知念君とおひるね
暑い夏の日差しをさけて、日陰に寝転んだ。
上を向いたら透き通るような青。
周りを見渡せば、アカバナーの鮮やかな紅。
うん、なんか贅沢な気持ち。
「伊織、ここにいたんばぁ?」
「あー、寛君。探してくれてたの?」
「伊織は小さいからすぐにどっか行くさぁ。」
「寛君がおっきいんだよ。」
言いながら笑うと、寛君は寝転んでいる私の隣に腰かけた。
「寛君は寝ないの?あったかくて気持ちいいよ。」
寛君は何も言わずに微笑んで、私の頭を撫でてくれた。
私はその手を両手で捕まえた。
寛君の手は大きくて、ごつごつしてて、あったかくて、触れているとなんだか安心する。
「なに人の手捕まえて笑ってるんばぁよ。」
「寛君だって私の頭撫でて笑ってたよ。

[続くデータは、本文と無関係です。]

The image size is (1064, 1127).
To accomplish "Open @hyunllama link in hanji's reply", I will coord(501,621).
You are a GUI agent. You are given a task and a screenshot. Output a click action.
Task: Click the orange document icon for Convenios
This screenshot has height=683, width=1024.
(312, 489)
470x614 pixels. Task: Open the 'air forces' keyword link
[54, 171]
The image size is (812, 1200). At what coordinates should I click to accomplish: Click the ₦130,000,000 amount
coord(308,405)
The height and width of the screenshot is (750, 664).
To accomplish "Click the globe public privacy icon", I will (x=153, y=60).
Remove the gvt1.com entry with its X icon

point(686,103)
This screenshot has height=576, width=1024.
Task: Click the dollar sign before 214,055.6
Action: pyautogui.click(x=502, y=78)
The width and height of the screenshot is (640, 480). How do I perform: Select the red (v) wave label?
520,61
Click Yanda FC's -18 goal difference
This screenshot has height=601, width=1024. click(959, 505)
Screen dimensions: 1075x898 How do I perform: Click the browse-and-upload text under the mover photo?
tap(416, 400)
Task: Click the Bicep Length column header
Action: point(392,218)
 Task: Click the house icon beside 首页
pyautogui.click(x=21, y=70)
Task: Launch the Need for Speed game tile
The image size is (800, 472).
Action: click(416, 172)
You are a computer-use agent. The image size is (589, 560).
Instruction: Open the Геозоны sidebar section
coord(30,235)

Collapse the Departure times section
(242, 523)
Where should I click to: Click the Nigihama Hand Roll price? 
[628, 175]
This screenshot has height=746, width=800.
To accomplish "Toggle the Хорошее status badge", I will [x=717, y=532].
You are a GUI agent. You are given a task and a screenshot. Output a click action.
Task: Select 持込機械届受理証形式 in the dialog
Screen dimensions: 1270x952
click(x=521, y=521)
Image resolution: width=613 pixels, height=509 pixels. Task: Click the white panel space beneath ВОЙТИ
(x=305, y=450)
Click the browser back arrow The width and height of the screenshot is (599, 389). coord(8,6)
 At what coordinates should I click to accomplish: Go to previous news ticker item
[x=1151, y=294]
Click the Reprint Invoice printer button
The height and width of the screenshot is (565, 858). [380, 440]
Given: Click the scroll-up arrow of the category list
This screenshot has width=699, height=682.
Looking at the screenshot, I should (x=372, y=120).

」
寛君は私が捕まえているのと反対の手で私の頭を撫でた。
「伊織のことしちゅんからしょうがないねー。」
「だったら私も、寛君のことが好きだから、笑っちゃうのしょうがないねー。」
私が笑いながらそう言うと、寛君は頭を撫でていた手をまぶたに移動させ、私の目を閉じさせた。
「、いいから、寝れー。」
「はーい、おやすみ。」
自分から言うのはいいのに、言われたら照れちゃうなんて、なんか可愛い。
でも、そんなとこも大好きなんだよね。
大好きな寛君の手の重みをまぶたの上に感じて、幸せな気持ちで眠りについた。